La France veut peser dans la définition des standards de cette nouvelle finance. Elle devrait ainsi être le premier pays au monde à disposer d’une réglementation ad hoc sur les ICO.

En avance sur le plan réglementaire, elle est malheureusement en retard en matière de fiscalité sur les crypto-actifs…… Souhaitons que le législateur ne s’arrête pas en chemin afin de répondre à ces grandes ambitions.

Crypto – fiscalité

Le Conseil d’Etat s’est prononcé sur le traitement fiscal des gains réalisés lors la cession de bitcoins.

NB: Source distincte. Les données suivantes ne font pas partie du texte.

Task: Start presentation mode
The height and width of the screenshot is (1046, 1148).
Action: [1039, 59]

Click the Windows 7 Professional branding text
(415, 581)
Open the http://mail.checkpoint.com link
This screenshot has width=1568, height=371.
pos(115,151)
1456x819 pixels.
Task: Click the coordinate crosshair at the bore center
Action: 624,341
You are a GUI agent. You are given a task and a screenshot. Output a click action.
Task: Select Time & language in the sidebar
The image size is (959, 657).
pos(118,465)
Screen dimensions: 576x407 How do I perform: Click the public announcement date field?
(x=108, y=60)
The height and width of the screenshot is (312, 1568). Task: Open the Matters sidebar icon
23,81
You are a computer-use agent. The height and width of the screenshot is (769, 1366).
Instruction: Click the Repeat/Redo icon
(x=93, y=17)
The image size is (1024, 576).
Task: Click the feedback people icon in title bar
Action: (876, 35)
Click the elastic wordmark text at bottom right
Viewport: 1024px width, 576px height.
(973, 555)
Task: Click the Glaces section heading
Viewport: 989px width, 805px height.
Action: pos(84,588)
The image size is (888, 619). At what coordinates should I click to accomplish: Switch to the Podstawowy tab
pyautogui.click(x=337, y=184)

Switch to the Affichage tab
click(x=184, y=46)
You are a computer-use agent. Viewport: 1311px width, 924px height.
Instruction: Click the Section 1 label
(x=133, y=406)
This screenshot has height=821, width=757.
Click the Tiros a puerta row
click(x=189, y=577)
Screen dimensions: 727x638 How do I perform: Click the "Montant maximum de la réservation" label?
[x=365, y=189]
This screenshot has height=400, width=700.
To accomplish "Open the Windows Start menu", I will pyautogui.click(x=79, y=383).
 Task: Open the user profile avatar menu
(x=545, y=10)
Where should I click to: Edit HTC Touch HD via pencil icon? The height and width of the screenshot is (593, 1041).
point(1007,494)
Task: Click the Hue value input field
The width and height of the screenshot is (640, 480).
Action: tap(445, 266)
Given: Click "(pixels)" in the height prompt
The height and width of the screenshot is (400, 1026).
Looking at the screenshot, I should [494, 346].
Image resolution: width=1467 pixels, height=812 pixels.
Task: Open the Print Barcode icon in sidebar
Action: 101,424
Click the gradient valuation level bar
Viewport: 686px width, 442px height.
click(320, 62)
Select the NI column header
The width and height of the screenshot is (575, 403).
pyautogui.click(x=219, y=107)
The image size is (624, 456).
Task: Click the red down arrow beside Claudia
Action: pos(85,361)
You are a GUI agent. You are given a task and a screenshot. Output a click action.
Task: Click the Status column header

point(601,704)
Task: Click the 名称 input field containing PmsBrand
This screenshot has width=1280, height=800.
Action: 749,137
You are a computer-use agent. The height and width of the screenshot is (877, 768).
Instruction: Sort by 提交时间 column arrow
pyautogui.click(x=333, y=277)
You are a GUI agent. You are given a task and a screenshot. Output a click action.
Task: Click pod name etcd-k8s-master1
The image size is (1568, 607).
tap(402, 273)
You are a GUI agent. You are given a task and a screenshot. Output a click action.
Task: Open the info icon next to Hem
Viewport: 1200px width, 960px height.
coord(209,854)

L’administration fiscale considérait que les gains réalisés par des particuliers lors de la cession de bitcoins étaient imposables dans la catégorie des BIC lorsqu’ils correspondent à une activité habituelle et dans la catégorie des BNC lorsqu’ils correspondent à une activité occasionnelle. Ces gains étaient ainsi soumis au barème progressif de l’impôt sur le revenu au taux marginal maximum du contribuable, qui peut atteindre 45%, auquel il convient d’ajouter les prélèvements sociaux (17.2%) et le cas échéant la contribution exceptionnelle sur les hauts revenus (4%), soit une imposition pouvant atteindre 66.2%!

Les juges, contrairement à l’administration, ont estimé que les gains tirés de la cession de bitcoins relèvent du régime d’imposition des plus-values de biens meubles, au taux proportionnel de 19% auquel s’ajoutent les prélèvements sociaux à 17.2%, soit une imposition globale de 36.2% (à distinguer des plus-values sur cessions de valeurs mobilières soumises à la flat tax de 30% depuis le 1er janvier 2018).

Les gains provenant de la cession à titre habituel de bitcoins acquis en vue de leur revente restent toutefois imposables dans la catégorie des BIC.

Nul doute qu’il faudra sécuriser cet aspect des choses si Paris veut jouer demain le rôle auquel elle aspire.

Plus averti qu’on ne le pense !

La Cour de cassation a récemment jugé qu’un dirigeant associé ayant une expérience de 10 ans est une caution avertie, de sorte que la banque n’est tenue à son égard d’aucun devoir de mise en garde à raison de ses capacités financières et des risques de l’endettement.

Le cas est classique : un dirigeant associé d’une société se porte caution pour un emprunt souscrit par cette dernière auprès d’un établissement bancaire. Sa société est mise en liquidation judiciaire et la banque réclame le remboursement du prêt par la caution. Ce dernier se défend en recherchant la responsabilité de la banque pour manquement à son devoir de mise en garde et de conseil à l’égard d’une caution non avertie.

Bien que le caractère averti d’une caution ne puisse, en principe, être déduit de la seule qualité de dirigeant et associé, au cas d’espèce, le dirigeant exerçait son activité depuis 10 ans à la date de son engagement. Il avait donc, selon la Cour, « une bonne connaissance du marché ». Elle a estimé qu’il devait, en conséquence, être considéré comme « averti », la banque n’ayant, du coup, pas d’obligation de mise en garde.